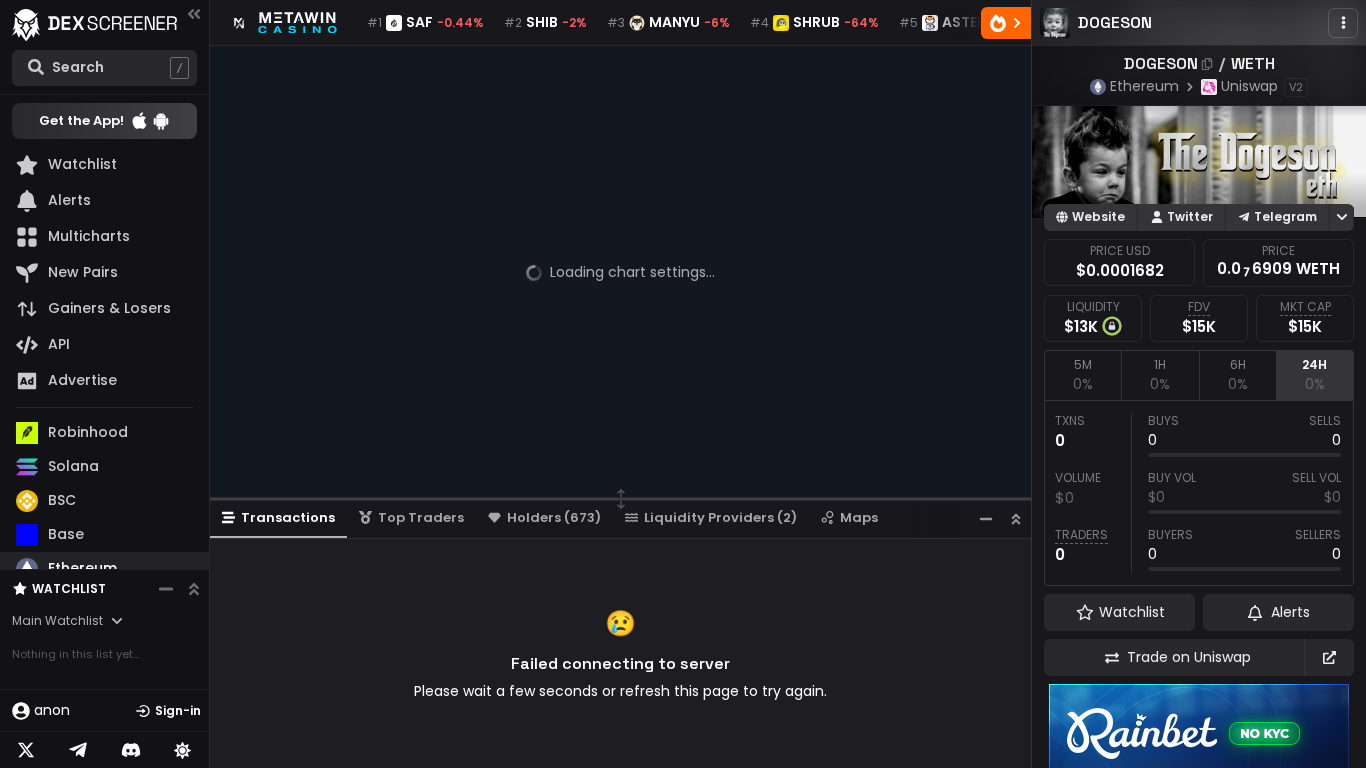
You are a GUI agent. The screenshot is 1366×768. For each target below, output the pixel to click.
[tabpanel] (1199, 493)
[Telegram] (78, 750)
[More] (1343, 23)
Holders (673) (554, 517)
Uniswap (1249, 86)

* * *

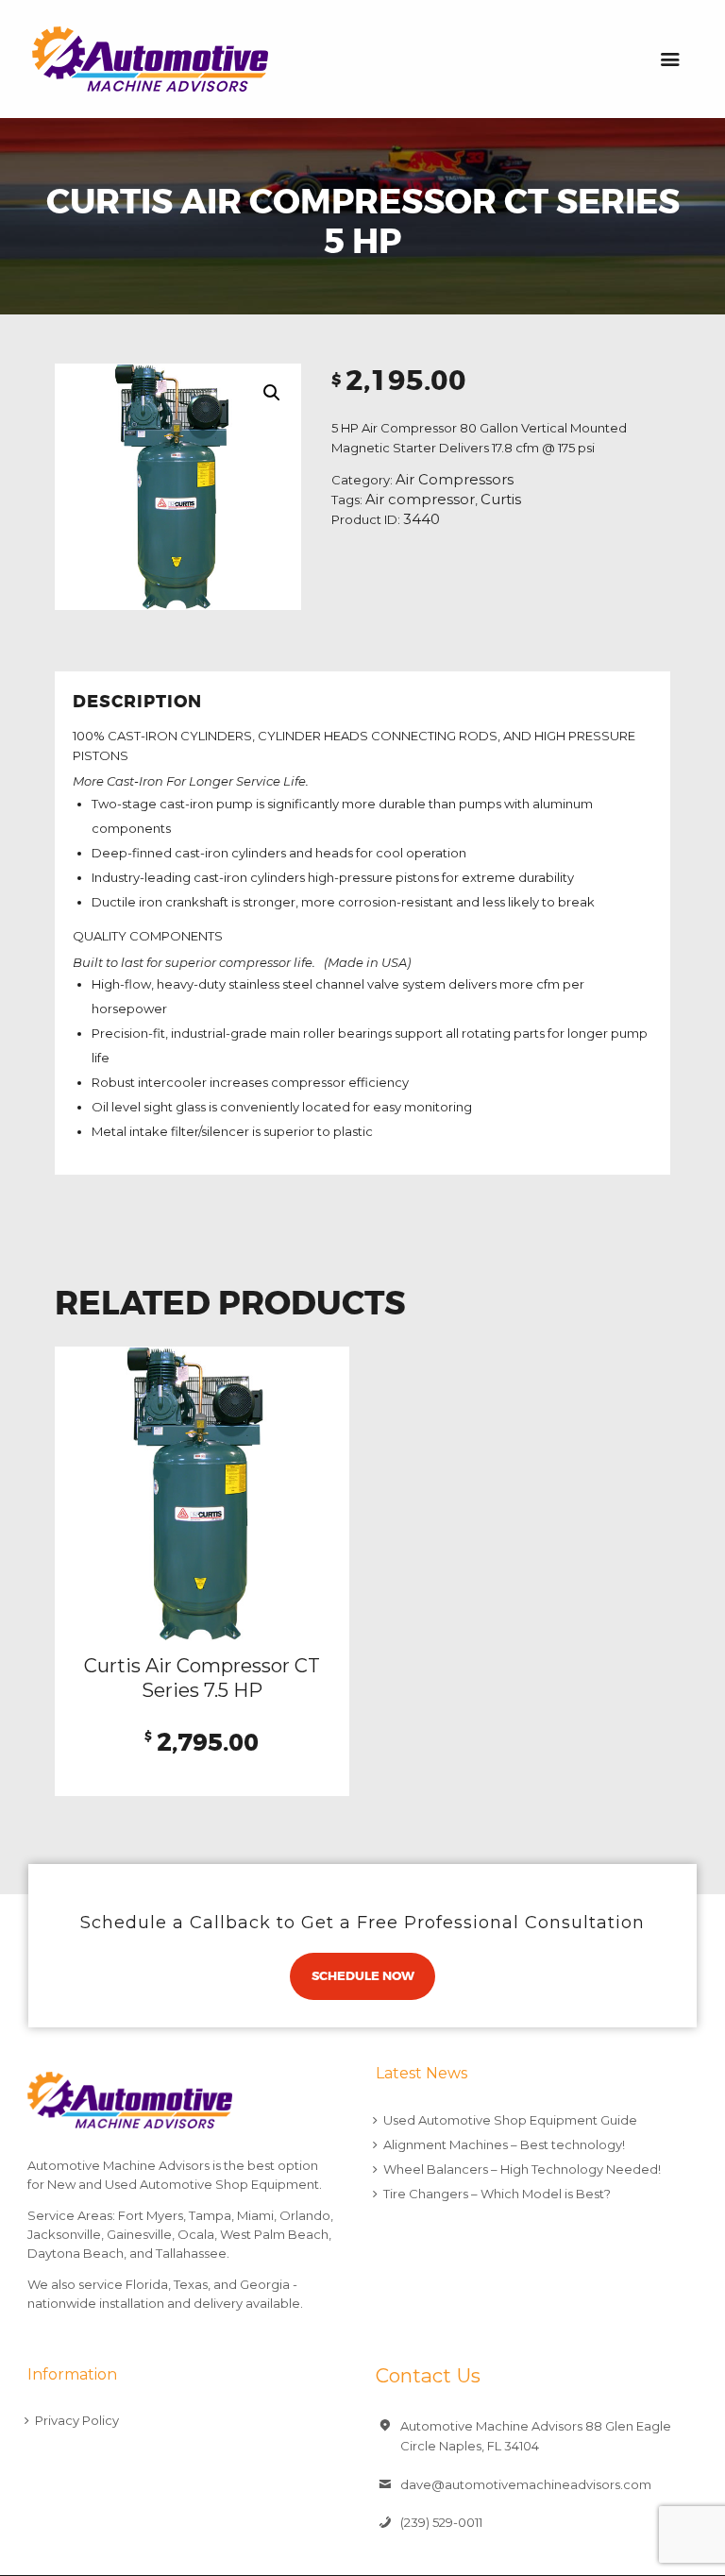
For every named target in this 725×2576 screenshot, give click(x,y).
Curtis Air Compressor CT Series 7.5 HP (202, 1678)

ASSIGNMENT:
Only one stretch of the data above is needed. Restate it word for word, from the line containing "You are a GUI" through the line containing "Uniswap (1249, 86)", both ends included.

SOLVED EXERCISE:
You are a GUI agent. The screenshot is 1366×768. For each target below, output the pixel to click.
[tabpanel] (1199, 493)
[Telegram] (78, 750)
[More] (1343, 23)
Holders (673) (554, 517)
Uniswap (1249, 86)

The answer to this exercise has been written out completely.